The records that follow are to be given again exactly. Do not carry over any image.

Extracted information section start

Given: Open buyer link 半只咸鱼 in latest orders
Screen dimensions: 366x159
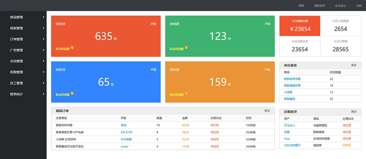Looking at the screenshot, I should 126,139.
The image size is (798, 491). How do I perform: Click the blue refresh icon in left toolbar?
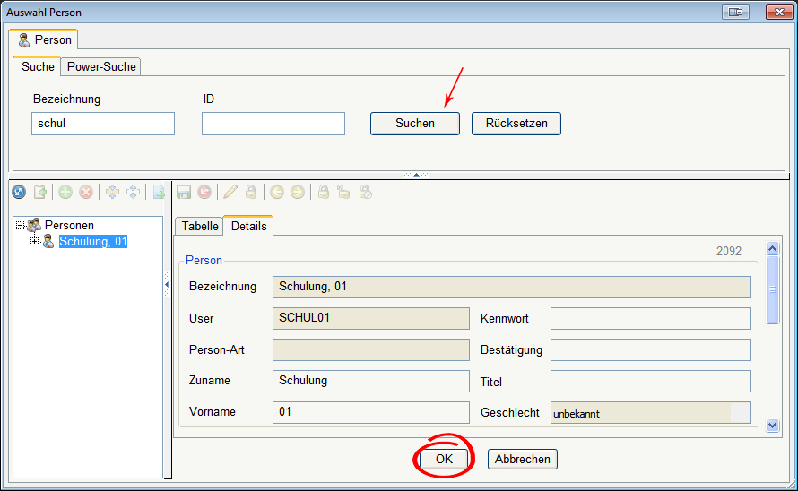(19, 192)
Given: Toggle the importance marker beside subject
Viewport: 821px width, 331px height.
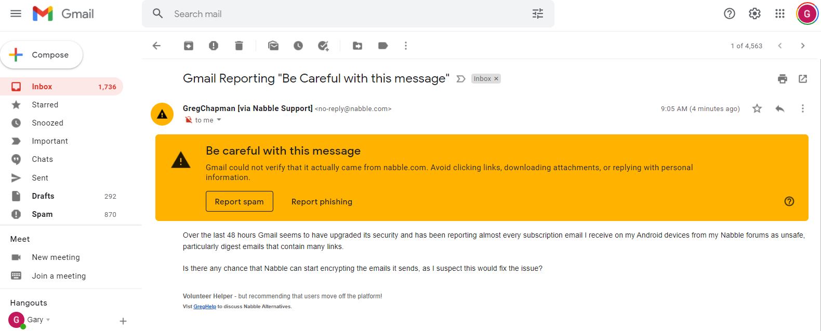Looking at the screenshot, I should click(460, 79).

Extracted information section end

*Solution to this problem:*
Given: Open buyer link 半只咸鱼 in latest orders
Screen dimensions: 366x159
Looking at the screenshot, I should 126,139.
The image size is (798, 491). How do I perform: Click the blue refresh icon in left toolbar?
(19, 192)
Given: Toggle the importance marker beside subject
Viewport: 821px width, 331px height.
Looking at the screenshot, I should click(460, 79).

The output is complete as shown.